What you need to do: Here is the task for the records below: repeat exactly the lines from the one with "How do I perform: Click" to the one with "Task: Click the assistant", both included, and nothing else.

Material for the task:
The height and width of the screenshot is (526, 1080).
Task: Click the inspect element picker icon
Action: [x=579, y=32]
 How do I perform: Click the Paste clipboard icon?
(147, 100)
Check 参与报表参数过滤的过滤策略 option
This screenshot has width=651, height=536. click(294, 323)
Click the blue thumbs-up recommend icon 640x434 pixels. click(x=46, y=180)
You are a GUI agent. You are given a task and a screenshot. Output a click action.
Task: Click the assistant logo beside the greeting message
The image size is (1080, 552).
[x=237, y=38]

---

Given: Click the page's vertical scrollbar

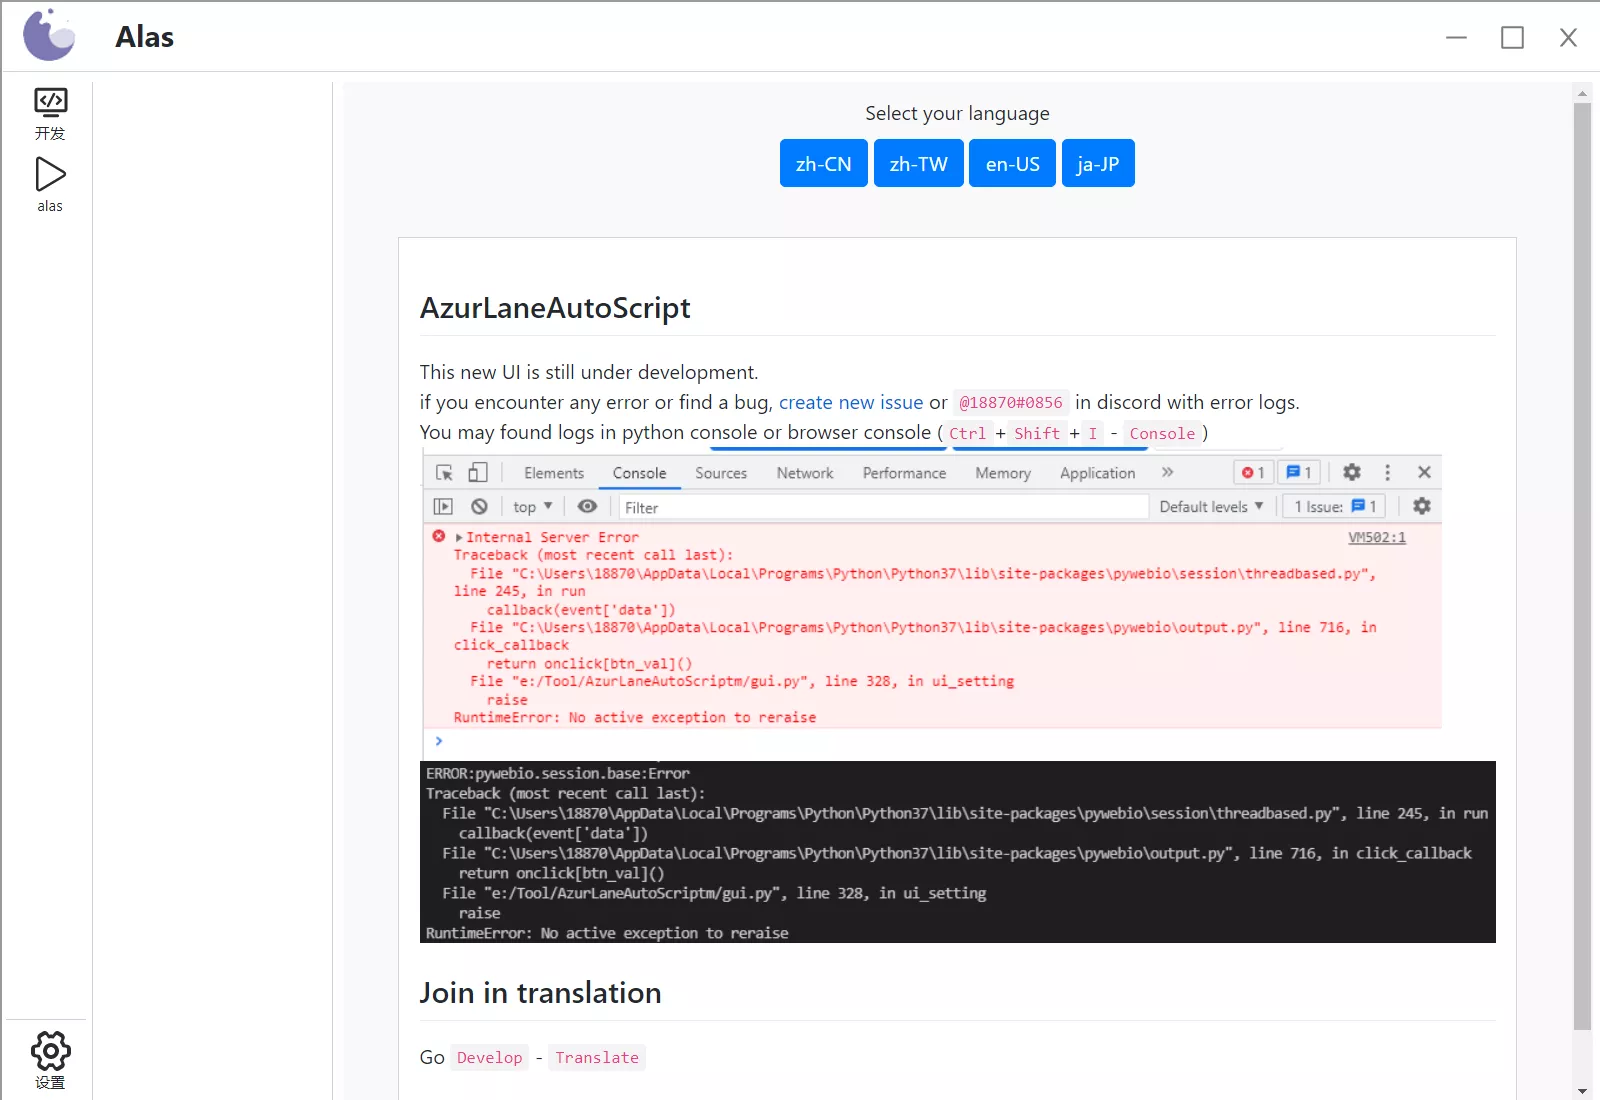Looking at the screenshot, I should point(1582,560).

Task answer:
 How do I perform: Click the Paste clipboard icon?
(147, 100)
Check 参与报表参数过滤的过滤策略 option
This screenshot has width=651, height=536. click(294, 323)
Click the blue thumbs-up recommend icon 640x434 pixels. click(x=46, y=180)
You are a GUI agent. You are given a task and a screenshot. Output a click action.
Task: Click the assistant logo beside the greeting message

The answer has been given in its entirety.